1 — ¿Despuntar de recorridos desde la palabra y la escritura?
AP — Mi primer encuentro con la literatura fue desde la voz de mis padres: mi madre fue la de la narración, quien me leía mis “cuentitos” españoles ilustrados por Juan Ferrándiz —esos que se vendían en los kioscos de diarios y revistas— y las historietas de La Pequeña Lulú. Mi padre fue la voz de la invención: me narraba historias donde todas las princesas llevaban mi nombre. El mío pertenece al de una princesa inglesa admirada por mi madre por su elegancia, inocente ideal para una niña criada entre hermano y primos varones. Un deseo que ella dio a luz junto conmigo, según instala la novela familiar, ya que iba a llamarme Nora. Mi educación y formación espiritual fue católica apostólica romana desde el inicio, a diferencia de la de mi hermano, quien recibió su educación primaria en la escuela pública y laica y sólo en la adolescencia prosiguió en una escuela católica. Entonces mi infancia estuvo atravesada por hagiografías para niños y catequesis post Concilio Vaticano II, novelas de la colección Robin Hood, las de Luisa Alcott y Juana Spiry, historietas de Disney editadas en México, las revistas “Billiken” y “Anteojito”. Y las historias de vida de heroínas románticas como Santa Teresita de Lisieux y Bernardette Soubirous, “una mezcla milagrosa”, como dice el tango… Alrededor de los siete años mi prima mayor había encontrado un ejemplar de “La amada inmóvil” de Amado Nervo y quedé cautivada por esa aventura de amor trunco. De una antología de poemas de mi padre recuerdo también un poema tristísimo de Evaristo Carriego, “La silla que ya nadie ocupa”, referido a la orfandad materna. Apenas concluida mi primera clase de Castellano en primer año, me acerqué con la timidez que me caracteriza a la profesora para preguntarle dónde iba a poder, al finalizar el colegio secundario, estudiar lo que ella enseñaba. Me respondió con una sonrisa asombrada, enumerando posibilidades futuras: algo de un destino se selló allí. Comienzo a escribir poemas a los dieciséis.

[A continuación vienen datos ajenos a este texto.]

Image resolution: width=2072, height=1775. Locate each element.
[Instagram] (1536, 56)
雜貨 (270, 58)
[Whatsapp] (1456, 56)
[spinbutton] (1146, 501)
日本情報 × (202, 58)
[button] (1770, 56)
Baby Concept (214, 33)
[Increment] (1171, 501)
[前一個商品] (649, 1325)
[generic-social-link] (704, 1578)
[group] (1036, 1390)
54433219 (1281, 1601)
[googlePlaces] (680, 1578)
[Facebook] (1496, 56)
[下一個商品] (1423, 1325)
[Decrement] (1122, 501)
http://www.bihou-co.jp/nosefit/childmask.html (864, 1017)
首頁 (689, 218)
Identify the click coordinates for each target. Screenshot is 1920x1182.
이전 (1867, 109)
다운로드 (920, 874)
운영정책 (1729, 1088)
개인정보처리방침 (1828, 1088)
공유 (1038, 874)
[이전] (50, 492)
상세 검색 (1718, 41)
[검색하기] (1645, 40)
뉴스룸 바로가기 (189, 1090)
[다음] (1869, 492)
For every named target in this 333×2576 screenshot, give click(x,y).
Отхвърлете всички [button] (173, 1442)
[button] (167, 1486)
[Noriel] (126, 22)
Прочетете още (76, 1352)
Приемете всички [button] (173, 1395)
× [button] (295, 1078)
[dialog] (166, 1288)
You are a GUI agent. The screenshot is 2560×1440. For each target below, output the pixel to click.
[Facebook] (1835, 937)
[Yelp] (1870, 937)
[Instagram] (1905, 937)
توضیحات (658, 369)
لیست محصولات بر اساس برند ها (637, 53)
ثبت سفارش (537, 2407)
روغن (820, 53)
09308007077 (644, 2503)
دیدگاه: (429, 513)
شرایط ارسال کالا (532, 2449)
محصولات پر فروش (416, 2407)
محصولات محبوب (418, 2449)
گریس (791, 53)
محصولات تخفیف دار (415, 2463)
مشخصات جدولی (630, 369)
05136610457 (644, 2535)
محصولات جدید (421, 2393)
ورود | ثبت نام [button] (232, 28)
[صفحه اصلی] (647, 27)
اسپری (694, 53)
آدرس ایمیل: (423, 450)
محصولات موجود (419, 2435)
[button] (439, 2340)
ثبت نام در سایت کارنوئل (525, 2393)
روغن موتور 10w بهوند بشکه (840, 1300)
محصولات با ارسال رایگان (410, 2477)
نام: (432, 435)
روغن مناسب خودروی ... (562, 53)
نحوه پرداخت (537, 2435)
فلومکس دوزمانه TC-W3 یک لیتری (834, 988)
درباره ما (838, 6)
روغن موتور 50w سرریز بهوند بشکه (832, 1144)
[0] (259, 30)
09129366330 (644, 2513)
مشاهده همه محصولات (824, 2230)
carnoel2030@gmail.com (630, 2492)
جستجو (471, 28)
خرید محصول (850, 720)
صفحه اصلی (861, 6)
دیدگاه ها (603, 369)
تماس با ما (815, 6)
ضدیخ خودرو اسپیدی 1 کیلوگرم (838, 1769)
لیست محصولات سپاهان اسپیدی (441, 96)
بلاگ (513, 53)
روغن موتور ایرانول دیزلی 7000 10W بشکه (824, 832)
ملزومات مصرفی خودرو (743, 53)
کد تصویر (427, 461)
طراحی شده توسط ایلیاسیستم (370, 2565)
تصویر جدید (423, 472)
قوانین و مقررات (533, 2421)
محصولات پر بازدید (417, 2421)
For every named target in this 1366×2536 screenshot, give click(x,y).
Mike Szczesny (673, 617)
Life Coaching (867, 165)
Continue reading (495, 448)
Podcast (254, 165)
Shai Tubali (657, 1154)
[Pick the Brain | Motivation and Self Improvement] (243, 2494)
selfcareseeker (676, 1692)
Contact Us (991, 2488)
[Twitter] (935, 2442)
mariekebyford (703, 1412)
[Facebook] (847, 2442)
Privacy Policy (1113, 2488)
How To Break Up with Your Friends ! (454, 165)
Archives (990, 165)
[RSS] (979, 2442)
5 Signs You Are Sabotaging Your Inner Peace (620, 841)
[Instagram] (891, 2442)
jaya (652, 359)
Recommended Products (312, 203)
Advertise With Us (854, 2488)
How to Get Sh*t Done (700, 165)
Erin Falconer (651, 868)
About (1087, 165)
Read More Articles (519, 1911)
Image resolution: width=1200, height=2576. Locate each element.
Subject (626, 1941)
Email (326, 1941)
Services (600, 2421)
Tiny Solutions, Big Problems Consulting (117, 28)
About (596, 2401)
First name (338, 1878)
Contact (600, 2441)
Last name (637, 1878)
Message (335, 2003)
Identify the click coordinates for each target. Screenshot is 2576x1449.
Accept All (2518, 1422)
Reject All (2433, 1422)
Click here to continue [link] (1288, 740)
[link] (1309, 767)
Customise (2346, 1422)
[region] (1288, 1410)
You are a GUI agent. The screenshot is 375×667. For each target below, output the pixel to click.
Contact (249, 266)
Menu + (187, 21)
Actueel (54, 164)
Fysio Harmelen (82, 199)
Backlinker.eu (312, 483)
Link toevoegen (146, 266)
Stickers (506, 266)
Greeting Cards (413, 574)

2 — Y llegamos a tu despedida del colegio secundario.
AP — Sí, cuando la Facultad de Filosofía y Letras de la Universidad de Buenos Aires estaba desmantelada, en las postrimerías de la dictadura y retorno a la democracia. Gracias al entusiasmo de una prima política —quien fue una guía excepcional en la adolescencia y orientó mis lecturas— egresada y docente de la Universidad de Morón, accedo a una formación privilegiada para esos últimos años de censura y represión: algunos de mis profesores fueron Noemí Ulla, Susana Zanetti, Graciela Gliemmo, Celina Manzoni, Miguel Wiñazki, Susana Santos, Alba Correa Escandell, Alicia Parodi, Graciela Susana Puente. En 1985 Octavio Paz llega a nuestra ciudad y asisto a su lectura de poemas, la que me produjo un cambio radical en el modo de concebir la escritura poética.
3 — El escritor valenciano Rubén A. Arribas, en 2002, te hizo un reportaje que se difundió en Internet: considerabas experimental a tu primer libro. ¿Qué —con qué— experimentabas?... Y algo más, un comentario: el texto que introduce en ese corpus se titula “El cuadro”. Lo que, si se quiere, “anticipa” a “Hopper”.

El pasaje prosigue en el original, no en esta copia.